TASK INSTRUCTIONS:
Each line below from the one containing "Task: Switch to the 系统首页 tab" through the one containing "Refresh the SCHEMAS" should be output exactly as it stands, and no other line should appear.

[[ THE DATA, beginning ]]

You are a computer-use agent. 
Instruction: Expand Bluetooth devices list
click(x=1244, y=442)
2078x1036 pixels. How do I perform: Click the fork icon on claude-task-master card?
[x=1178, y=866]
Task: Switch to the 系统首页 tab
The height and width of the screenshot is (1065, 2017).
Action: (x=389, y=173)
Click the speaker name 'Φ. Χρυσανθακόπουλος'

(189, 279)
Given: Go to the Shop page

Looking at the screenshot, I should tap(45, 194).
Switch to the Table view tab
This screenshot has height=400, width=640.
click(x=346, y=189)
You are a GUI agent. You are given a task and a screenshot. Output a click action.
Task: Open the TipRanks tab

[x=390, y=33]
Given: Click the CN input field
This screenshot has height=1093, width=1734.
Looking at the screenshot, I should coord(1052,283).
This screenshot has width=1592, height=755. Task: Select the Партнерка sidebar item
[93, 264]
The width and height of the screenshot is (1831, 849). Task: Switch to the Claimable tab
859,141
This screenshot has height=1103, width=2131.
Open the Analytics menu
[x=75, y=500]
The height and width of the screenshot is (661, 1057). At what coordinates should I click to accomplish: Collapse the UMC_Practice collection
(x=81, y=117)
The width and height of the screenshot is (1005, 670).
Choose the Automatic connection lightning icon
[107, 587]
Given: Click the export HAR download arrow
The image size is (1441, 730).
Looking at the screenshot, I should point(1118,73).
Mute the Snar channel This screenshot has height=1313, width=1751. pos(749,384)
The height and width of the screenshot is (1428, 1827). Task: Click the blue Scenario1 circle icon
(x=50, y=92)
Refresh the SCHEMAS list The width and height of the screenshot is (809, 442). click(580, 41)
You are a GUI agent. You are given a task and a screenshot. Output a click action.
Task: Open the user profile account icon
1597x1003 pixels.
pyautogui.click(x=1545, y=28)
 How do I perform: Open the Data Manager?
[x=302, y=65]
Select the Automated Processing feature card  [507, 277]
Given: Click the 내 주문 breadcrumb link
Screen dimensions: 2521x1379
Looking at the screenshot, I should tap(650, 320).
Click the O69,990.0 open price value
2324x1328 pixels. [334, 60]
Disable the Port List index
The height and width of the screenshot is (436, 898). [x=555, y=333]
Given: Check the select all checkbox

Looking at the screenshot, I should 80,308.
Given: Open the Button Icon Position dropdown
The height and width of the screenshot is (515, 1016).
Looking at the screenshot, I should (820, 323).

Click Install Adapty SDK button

[[ THE DATA, end ]]

ANSWER SECTION:
Task: Switch to the 系统首页 tab
The height and width of the screenshot is (1065, 2017).
Action: (x=389, y=173)
Click the speaker name 'Φ. Χρυσανθακόπουλος'

(189, 279)
Given: Go to the Shop page

Looking at the screenshot, I should tap(45, 194).
Switch to the Table view tab
This screenshot has height=400, width=640.
click(x=346, y=189)
You are a GUI agent. You are given a task and a screenshot. Output a click action.
Task: Open the TipRanks tab

[x=390, y=33]
Given: Click the CN input field
This screenshot has height=1093, width=1734.
Looking at the screenshot, I should coord(1052,283).
This screenshot has width=1592, height=755. Task: Select the Партнерка sidebar item
[93, 264]
The width and height of the screenshot is (1831, 849). Task: Switch to the Claimable tab
859,141
This screenshot has height=1103, width=2131.
Open the Analytics menu
[x=75, y=500]
The height and width of the screenshot is (661, 1057). At what coordinates should I click to accomplish: Collapse the UMC_Practice collection
(x=81, y=117)
The width and height of the screenshot is (1005, 670).
Choose the Automatic connection lightning icon
[107, 587]
Given: Click the export HAR download arrow
The image size is (1441, 730).
Looking at the screenshot, I should point(1118,73).
Mute the Snar channel This screenshot has height=1313, width=1751. pos(749,384)
The height and width of the screenshot is (1428, 1827). Task: Click the blue Scenario1 circle icon
(x=50, y=92)
Refresh the SCHEMAS list The width and height of the screenshot is (809, 442). click(580, 41)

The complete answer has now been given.